START RECORDS FOR THIS EXERCISE
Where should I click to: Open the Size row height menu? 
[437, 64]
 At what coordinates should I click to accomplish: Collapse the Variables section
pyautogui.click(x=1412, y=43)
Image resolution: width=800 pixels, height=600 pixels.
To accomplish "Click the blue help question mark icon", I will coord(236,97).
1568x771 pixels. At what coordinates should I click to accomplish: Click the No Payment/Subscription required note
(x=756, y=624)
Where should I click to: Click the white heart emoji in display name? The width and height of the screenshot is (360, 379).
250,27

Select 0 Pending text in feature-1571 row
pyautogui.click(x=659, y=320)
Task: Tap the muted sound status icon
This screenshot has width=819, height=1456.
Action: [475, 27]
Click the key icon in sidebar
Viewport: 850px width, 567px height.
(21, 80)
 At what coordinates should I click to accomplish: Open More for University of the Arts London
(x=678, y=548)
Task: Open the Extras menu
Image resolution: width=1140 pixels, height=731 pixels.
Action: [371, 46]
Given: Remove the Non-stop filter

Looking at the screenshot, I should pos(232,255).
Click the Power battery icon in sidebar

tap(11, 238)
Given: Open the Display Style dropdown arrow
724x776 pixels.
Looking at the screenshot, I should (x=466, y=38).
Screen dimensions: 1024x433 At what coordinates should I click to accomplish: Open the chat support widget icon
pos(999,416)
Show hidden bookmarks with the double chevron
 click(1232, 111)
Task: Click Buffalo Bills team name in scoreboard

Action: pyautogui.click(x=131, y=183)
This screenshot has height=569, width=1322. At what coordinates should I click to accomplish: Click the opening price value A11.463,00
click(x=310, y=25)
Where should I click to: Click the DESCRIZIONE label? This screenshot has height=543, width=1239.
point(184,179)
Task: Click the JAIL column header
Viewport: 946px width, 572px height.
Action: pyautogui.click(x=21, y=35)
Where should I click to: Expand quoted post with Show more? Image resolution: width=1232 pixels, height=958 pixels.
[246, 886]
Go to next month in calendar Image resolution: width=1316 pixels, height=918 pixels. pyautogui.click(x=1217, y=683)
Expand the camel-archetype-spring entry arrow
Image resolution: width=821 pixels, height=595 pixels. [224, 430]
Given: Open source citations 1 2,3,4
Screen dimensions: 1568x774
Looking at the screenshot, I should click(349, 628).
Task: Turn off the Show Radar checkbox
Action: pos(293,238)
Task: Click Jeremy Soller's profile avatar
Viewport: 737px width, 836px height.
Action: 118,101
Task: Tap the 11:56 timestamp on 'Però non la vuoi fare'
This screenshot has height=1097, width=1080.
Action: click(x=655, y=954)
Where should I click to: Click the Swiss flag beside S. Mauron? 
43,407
END RECORDS FOR THIS EXERCISE
EXERCISE OBJECTIVE
Set down each line of the material above again, exactly.

ANSWER TO THIS TASK
Where should I click to: Open the Size row height menu? 
[437, 64]
 At what coordinates should I click to accomplish: Collapse the Variables section
pyautogui.click(x=1412, y=43)
Image resolution: width=800 pixels, height=600 pixels.
To accomplish "Click the blue help question mark icon", I will coord(236,97).
1568x771 pixels. At what coordinates should I click to accomplish: Click the No Payment/Subscription required note
(x=756, y=624)
Where should I click to: Click the white heart emoji in display name? The width and height of the screenshot is (360, 379).
250,27

Select 0 Pending text in feature-1571 row
pyautogui.click(x=659, y=320)
Task: Tap the muted sound status icon
This screenshot has width=819, height=1456.
Action: [475, 27]
Click the key icon in sidebar
Viewport: 850px width, 567px height.
(21, 80)
 At what coordinates should I click to accomplish: Open More for University of the Arts London
(x=678, y=548)
Task: Open the Extras menu
Image resolution: width=1140 pixels, height=731 pixels.
Action: [371, 46]
Given: Remove the Non-stop filter

Looking at the screenshot, I should pos(232,255).
Click the Power battery icon in sidebar

tap(11, 238)
Given: Open the Display Style dropdown arrow
724x776 pixels.
Looking at the screenshot, I should (x=466, y=38).
Screen dimensions: 1024x433 At what coordinates should I click to accomplish: Open the chat support widget icon
pos(999,416)
Show hidden bookmarks with the double chevron
 click(1232, 111)
Task: Click Buffalo Bills team name in scoreboard

Action: pyautogui.click(x=131, y=183)
This screenshot has height=569, width=1322. At what coordinates should I click to accomplish: Click the opening price value A11.463,00
click(x=310, y=25)
Where should I click to: Click the DESCRIZIONE label? This screenshot has height=543, width=1239.
point(184,179)
Task: Click the JAIL column header
Viewport: 946px width, 572px height.
Action: pyautogui.click(x=21, y=35)
Where should I click to: Expand quoted post with Show more? Image resolution: width=1232 pixels, height=958 pixels.
[246, 886]
Go to next month in calendar Image resolution: width=1316 pixels, height=918 pixels. pyautogui.click(x=1217, y=683)
Expand the camel-archetype-spring entry arrow
Image resolution: width=821 pixels, height=595 pixels. [224, 430]
Given: Open source citations 1 2,3,4
Screen dimensions: 1568x774
Looking at the screenshot, I should click(349, 628).
Task: Turn off the Show Radar checkbox
Action: pos(293,238)
Task: Click Jeremy Soller's profile avatar
Viewport: 737px width, 836px height.
Action: 118,101
Task: Tap the 11:56 timestamp on 'Però non la vuoi fare'
This screenshot has height=1097, width=1080.
Action: click(x=655, y=954)
Where should I click to: Click the Swiss flag beside S. Mauron? 
43,407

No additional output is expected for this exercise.